Ce changement a également complètement réécrit la logique d'analyse du secteur. Étudier un actif exogène nécessite de faire une analyse fondamentale approfondie, comme pour une entreprise traditionnelle : examiner la base d'utilisateurs payants, calculer le modèle économique unitaire, évaluer les barrières à l'entrée du secteur. Le prix du Bitcoin n'est plus le premier indicateur de référence. Analyser ce type de projet ressemble davantage au travail d'un investisseur en fintech, avec en plus la spécificité de la garde d'actifs.
Voici les secteurs exogènes actuellement porteurs de potentiel :
- Bourses et courtiers on-chain
- Solutions de compensation et de rachat pour la tokenisation d'actifs de niche (long tail)
- Secteurs de convergence profonde Crypto + IA (inférence privée, formation de modèles open source distribués comme Psyche de Nous Research, etc.)
- Nouvelles banques numériques (à noter : Payy, Raycash, axés sur la protection de la vie privée ; Aztec et Zama, fournisseurs d'infrastructures de vie privée programmable, ont également du potentiel)
- Secteur du prêt (Morpho est devenu un choix dominant pour le marché des pensions (repo) institutionnelles ; des projets plus modestes comme Valinor, 3jane se concentrent sur le domaine du crédit privé)
- Émetteurs de stablecoins, prestataires de services de tokenisation d'actifs du monde réel (RWA)
- Canaux de paiement (dans le paiement généraliste, Stripe et Tempo sont des références ; dans le paiement pour agents intelligents (smart agents), Coinbase est actuellement en tête)
- Produits de consommation cryptographiques non financiers (représentés par Venice, Collector Crypt. Ces projets attribuent la valeur de l'activité réelle à un jeton, stimulant l'adoption du produit et offrant une valeur marketing)
- Économie des agents intelligents (l'opportunité principale réside dans la couche d'accès : les agents, les fournisseurs de services et l'écosystème de collaboration des créateurs, un maillon peu substituable. Cloudflare est en avance, mais on ne sait pas encore s'il percevra des frais de trafic ou fournira seulement des services basiques)
À ce stade, pour investir dans les secteurs ci-dessus, détenir des actions des entreprises concernées reste la voie la plus sûre, les bons jetons constituant des cas particuliers minoritaires. Ce n'est que lorsque les mécanismes de valorisation des jetons continueront de s'optimiser que leur rôle sera renforcé, ce qui nécessitera une action conjointe des régulateurs et de l'ensemble de l'industrie. Des progrès sont en cours : sur le plan réglementaire, le CLARITY Act avance ; sur le plan industriel, des institutions comme Blockworks œuvrent pour une plus grande transparence des informations de marché. Les mécanismes de jeton ont encore une longue voie d'optimisation devant eux.

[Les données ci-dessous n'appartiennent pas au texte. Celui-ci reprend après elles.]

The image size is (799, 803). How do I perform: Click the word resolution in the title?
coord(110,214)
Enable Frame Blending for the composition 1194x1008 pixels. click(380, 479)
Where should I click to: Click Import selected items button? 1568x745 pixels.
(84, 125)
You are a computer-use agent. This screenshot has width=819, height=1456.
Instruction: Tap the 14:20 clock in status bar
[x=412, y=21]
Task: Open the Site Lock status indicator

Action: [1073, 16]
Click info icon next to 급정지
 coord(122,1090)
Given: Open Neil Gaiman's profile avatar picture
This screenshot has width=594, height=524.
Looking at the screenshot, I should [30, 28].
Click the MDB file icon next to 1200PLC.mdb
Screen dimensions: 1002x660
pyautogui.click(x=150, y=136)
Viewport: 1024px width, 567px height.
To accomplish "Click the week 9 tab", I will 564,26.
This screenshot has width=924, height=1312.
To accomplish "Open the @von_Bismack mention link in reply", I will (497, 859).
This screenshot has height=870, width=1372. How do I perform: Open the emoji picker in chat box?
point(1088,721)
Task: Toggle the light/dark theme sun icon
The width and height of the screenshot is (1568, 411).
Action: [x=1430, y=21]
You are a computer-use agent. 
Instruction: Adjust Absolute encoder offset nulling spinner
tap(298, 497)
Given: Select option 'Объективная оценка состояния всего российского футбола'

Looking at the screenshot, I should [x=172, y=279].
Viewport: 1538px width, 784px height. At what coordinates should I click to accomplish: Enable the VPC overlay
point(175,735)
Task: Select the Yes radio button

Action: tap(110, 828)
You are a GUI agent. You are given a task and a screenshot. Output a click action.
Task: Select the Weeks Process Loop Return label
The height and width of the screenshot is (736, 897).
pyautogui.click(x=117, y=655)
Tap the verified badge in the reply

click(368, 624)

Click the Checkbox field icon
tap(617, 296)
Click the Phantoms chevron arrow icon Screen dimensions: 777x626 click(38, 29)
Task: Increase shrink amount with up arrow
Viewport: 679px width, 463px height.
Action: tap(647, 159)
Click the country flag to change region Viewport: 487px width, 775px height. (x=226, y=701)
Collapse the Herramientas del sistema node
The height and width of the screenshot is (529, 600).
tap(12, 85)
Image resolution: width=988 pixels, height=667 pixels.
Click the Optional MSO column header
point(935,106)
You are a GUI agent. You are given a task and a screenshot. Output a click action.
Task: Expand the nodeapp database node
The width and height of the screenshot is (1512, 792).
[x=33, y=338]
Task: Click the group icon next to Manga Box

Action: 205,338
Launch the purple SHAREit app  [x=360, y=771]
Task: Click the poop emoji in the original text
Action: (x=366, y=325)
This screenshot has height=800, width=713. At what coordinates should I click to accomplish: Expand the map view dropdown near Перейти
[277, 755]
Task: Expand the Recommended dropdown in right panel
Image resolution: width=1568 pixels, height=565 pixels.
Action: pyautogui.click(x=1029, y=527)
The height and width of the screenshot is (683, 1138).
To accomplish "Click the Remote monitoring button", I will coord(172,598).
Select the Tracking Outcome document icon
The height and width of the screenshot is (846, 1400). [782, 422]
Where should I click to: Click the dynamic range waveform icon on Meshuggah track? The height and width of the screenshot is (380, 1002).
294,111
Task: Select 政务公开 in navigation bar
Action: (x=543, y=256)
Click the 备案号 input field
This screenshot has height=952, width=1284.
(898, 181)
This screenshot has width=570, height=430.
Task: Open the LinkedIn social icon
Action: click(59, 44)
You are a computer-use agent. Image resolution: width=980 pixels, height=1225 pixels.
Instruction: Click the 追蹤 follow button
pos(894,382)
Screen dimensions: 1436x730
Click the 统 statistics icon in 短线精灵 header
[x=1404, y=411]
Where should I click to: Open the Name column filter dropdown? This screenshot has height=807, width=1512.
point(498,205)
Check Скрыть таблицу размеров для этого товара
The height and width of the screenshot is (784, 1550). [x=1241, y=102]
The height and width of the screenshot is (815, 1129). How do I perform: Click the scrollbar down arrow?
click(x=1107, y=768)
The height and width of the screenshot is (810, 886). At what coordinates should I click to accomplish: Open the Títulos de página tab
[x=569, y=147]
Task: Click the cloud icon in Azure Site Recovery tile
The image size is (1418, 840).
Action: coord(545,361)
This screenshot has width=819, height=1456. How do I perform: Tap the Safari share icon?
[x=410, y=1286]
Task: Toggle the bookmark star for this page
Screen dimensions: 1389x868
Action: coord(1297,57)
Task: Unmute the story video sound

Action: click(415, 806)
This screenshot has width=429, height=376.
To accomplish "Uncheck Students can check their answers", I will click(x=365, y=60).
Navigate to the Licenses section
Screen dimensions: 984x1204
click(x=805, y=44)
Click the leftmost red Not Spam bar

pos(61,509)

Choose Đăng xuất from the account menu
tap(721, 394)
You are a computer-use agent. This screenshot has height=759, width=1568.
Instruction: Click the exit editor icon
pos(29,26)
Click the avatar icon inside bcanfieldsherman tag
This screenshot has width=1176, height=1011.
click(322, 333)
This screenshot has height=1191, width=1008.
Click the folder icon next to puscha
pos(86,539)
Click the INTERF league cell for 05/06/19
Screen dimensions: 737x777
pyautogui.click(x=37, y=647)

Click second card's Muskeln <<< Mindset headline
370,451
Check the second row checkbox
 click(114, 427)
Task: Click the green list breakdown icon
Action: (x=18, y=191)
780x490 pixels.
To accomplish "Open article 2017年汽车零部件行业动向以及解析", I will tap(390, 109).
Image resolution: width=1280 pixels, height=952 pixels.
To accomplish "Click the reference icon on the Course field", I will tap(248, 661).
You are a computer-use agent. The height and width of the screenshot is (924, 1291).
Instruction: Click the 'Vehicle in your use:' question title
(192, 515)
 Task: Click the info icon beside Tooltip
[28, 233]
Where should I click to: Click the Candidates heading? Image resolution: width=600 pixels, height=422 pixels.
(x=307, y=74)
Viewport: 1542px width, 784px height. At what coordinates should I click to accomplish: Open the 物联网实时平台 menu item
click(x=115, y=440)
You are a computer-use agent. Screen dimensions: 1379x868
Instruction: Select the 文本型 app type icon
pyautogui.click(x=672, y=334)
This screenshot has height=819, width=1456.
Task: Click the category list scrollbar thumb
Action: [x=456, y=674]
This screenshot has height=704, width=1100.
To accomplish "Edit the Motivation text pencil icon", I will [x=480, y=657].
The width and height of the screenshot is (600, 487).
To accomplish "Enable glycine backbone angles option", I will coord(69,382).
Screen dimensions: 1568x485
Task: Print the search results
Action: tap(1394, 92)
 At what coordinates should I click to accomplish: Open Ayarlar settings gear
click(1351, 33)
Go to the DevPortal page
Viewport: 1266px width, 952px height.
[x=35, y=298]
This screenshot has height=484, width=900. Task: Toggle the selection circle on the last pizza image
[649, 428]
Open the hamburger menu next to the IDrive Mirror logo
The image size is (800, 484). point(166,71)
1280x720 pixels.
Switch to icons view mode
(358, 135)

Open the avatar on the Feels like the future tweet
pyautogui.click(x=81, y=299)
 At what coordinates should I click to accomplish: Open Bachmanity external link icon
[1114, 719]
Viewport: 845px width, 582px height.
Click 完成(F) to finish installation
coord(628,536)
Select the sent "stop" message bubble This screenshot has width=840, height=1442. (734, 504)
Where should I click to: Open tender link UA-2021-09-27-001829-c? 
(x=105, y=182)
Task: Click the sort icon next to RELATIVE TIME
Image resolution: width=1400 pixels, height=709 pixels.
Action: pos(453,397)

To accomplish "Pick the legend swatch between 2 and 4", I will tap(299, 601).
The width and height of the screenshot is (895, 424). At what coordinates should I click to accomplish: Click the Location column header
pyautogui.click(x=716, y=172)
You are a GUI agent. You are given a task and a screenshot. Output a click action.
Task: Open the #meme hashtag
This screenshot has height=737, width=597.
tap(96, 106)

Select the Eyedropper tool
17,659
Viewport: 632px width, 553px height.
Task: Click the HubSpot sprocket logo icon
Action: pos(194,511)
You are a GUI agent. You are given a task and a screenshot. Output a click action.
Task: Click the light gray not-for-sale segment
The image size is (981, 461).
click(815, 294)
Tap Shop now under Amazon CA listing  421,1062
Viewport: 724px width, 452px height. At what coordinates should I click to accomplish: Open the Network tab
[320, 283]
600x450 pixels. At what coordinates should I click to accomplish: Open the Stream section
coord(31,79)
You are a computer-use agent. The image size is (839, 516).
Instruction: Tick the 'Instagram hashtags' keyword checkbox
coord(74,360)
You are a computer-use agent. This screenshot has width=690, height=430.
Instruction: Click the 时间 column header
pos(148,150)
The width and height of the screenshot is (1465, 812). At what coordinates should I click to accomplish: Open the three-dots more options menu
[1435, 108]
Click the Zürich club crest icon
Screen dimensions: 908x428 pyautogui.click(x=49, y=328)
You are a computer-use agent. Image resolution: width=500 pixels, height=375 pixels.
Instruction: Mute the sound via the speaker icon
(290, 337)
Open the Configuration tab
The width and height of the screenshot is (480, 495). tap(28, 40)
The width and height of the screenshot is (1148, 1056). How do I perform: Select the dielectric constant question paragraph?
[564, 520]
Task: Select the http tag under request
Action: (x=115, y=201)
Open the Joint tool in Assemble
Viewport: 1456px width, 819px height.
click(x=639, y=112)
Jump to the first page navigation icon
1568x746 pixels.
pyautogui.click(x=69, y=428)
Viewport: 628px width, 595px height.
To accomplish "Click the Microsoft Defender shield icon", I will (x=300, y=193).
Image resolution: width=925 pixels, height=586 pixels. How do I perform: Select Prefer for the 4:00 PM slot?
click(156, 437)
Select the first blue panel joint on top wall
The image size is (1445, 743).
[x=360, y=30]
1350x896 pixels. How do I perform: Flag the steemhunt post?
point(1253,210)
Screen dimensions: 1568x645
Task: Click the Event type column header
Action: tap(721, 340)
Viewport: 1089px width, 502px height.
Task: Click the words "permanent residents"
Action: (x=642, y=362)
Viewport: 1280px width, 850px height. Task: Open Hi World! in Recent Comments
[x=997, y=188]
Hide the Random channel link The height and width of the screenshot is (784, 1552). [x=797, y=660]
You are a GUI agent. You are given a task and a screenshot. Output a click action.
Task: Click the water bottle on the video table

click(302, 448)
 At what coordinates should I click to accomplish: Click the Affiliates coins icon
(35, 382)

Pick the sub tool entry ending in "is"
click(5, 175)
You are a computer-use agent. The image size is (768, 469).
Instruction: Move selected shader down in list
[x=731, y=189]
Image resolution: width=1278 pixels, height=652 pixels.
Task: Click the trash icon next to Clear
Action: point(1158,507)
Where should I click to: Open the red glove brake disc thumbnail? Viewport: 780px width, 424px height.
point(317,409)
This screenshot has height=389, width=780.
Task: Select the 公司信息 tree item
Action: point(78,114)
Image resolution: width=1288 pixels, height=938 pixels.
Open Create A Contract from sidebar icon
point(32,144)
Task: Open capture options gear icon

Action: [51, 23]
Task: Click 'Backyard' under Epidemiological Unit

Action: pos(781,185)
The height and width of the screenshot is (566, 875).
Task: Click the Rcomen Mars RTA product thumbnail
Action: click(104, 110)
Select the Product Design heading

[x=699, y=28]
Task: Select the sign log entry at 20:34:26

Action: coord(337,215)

Mais tous ces détails ne changent pas une tendance centrale : la dynamique du marché cryptographique évolue d'un facteur unique vers des facteurs multiples. L'accent de la recherche sectorielle passe également de l'interprétation des graphiques du Bitcoin à l'approfondissement des fondamentaux des entreprises. Dans la décennie à venir, ne soyez plus perplexe face au fait que le « marché cryptographique » ne monte ou ne baisse plus d'un seul bloc, car le paysage de l'industrie a radicalement changé.